3. The method of claim 2, wherein the suitable image comprises an image target area having a sufficient number of pixels and a landscape orientation.
4. The method of any one of claims 1 to 3, wherein determining the suitability of the image for monitoring the infant further comprises: determining that the image is suitable if the measurement of the size of the target area is greater than a predetermined threshold size; and If the measure of the size of the target area is less than the predetermined threshold size, then the image is determined to be unsuitable. 5 . The method of claim 4 , wherein the measure of the size of the target region comprises a pixel area of the target region, and the predetermined threshold size is between 550,000 pixels and 950,000 pixels.
6. A method according to any one of the preceding claims, wherein the measure of the size of the target region comprises at least one of: the area of the target region; the size of the target region; and the proportion of the image covered by the target area.

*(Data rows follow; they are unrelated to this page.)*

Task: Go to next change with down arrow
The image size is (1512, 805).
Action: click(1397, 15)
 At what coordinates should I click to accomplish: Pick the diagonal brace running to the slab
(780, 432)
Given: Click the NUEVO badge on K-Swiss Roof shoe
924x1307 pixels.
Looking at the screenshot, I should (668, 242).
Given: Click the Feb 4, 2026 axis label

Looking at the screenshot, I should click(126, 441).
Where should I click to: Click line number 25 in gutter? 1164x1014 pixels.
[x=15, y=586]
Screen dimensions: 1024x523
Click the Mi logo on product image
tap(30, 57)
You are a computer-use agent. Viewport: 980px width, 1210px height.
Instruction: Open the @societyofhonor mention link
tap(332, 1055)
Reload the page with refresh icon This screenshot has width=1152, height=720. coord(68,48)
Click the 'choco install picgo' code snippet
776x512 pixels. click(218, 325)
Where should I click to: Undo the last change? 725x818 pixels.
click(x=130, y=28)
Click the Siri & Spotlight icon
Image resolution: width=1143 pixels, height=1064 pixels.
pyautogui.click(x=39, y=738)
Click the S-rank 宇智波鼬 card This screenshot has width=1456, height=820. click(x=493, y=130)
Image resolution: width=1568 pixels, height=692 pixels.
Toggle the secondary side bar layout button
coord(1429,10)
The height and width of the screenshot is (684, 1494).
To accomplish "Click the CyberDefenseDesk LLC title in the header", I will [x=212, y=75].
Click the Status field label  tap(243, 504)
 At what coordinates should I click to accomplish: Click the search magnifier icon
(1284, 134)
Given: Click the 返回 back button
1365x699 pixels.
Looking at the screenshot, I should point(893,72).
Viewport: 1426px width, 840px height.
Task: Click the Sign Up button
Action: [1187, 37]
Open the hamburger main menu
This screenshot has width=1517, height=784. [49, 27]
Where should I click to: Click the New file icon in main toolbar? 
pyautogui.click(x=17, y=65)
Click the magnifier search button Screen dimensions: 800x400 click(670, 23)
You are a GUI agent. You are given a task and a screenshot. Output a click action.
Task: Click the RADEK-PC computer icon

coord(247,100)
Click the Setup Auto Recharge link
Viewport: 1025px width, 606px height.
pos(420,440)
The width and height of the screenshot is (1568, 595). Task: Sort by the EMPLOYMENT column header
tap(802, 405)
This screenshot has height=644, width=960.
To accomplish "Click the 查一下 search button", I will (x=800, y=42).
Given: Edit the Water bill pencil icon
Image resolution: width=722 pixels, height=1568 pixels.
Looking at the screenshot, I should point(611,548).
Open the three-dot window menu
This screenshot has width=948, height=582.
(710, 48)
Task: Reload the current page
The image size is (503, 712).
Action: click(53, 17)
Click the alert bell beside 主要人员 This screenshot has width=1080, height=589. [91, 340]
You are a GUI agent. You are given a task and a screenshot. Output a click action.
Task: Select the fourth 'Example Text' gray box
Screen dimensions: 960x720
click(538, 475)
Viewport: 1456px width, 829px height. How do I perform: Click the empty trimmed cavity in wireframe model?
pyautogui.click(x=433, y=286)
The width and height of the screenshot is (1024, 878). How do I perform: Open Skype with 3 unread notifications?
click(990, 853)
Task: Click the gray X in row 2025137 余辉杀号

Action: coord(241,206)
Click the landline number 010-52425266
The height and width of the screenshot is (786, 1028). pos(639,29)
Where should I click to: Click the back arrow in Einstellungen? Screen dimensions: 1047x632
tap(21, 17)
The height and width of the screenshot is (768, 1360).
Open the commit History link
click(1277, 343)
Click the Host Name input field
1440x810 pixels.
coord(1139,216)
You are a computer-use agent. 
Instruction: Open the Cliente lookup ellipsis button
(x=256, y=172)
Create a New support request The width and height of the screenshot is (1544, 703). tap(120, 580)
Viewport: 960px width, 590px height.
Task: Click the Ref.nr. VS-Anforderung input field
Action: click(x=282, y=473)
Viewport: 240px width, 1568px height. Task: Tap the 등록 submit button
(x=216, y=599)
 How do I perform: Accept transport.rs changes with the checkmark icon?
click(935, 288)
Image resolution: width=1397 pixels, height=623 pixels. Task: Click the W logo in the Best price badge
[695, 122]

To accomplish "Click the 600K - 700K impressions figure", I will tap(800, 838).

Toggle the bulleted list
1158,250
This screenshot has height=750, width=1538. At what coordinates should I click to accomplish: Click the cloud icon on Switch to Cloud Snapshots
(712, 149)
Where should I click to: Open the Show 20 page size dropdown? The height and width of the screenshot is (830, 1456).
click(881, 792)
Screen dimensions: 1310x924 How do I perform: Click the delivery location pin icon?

7. A method according to any one of the preceding claims, comprising: determining boundaries of a target region within the image by processing the image using at least one of: an object detection model; Edge detection model; and contrast enhancement mode; or An indication of a boundary of a target area within the image is received by receiving data provided by a user using a user interface.
8. The method of any preceding claim, wherein providing an output regarding the suitability of the image comprises: When the image is determined to be unsuitable, instructions for adjusting the image sensor are provided.
9. The method of claim 8, wherein providing instructions for adjusting the image sensor when determining that the image is unsuitable comprises at least one of: providing instructions for adjusting the position of the image sensor; providing instructions for adjusting the orientation of the image sensor; providing instructions for adjusting operating parameters of the image sensor; providing instructions for adjusting the optical zoom of the image sensor; and Provides instructions for using additional image sensors.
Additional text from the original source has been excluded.